**** Provided data

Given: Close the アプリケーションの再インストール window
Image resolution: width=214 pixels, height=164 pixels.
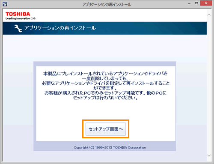Looking at the screenshot, I should (206, 3).
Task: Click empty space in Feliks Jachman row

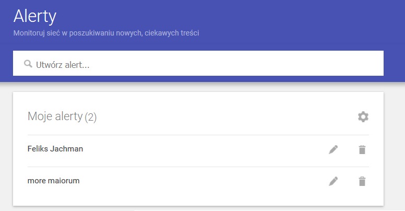Action: [209, 150]
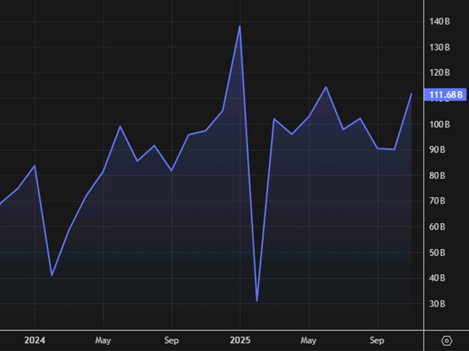
Task: Click the 2024 time axis label
Action: coord(35,340)
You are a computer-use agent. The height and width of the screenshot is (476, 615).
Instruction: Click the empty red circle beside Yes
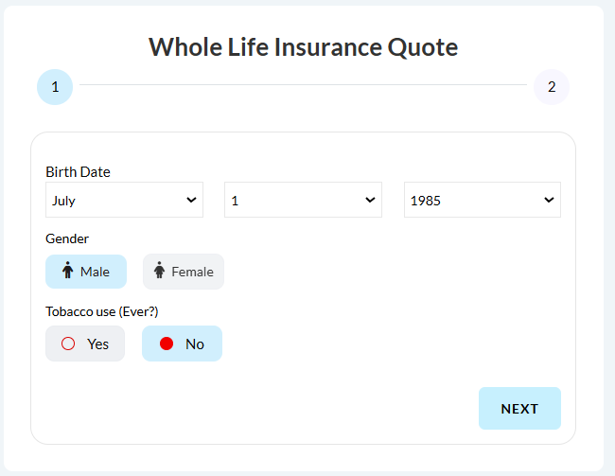point(68,344)
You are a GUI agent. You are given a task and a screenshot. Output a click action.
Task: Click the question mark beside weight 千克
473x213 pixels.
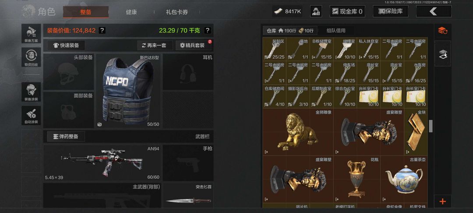[x=207, y=30]
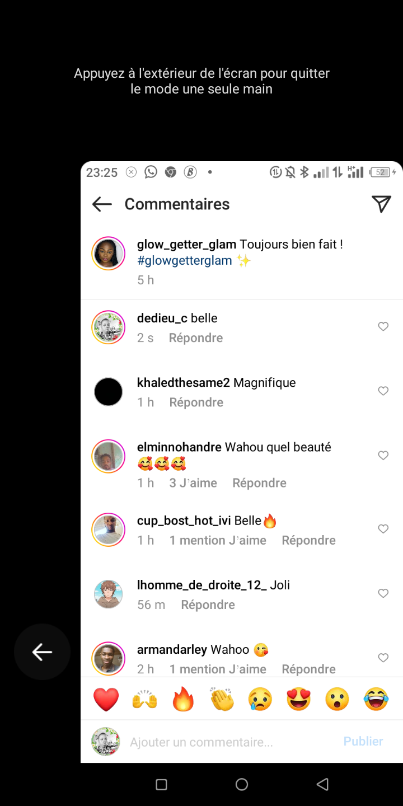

********

Set down all of the entries above word for word, leaving out the pictures.

* [Result below]
Given: Close the アプリケーションの再インストール window
Image resolution: width=214 pixels, height=164 pixels.
Looking at the screenshot, I should (206, 3).
Task: Click empty space in Feliks Jachman row

Action: [209, 150]
Task: Click the 2024 time axis label
Action: coord(35,340)
You are a computer-use agent. The height and width of the screenshot is (476, 615).
Instruction: Click the empty red circle beside Yes
point(68,344)
You are a GUI agent. You are given a task and a screenshot. Output a click action.
Task: Click the question mark beside weight 千克
473x213 pixels.
[x=207, y=30]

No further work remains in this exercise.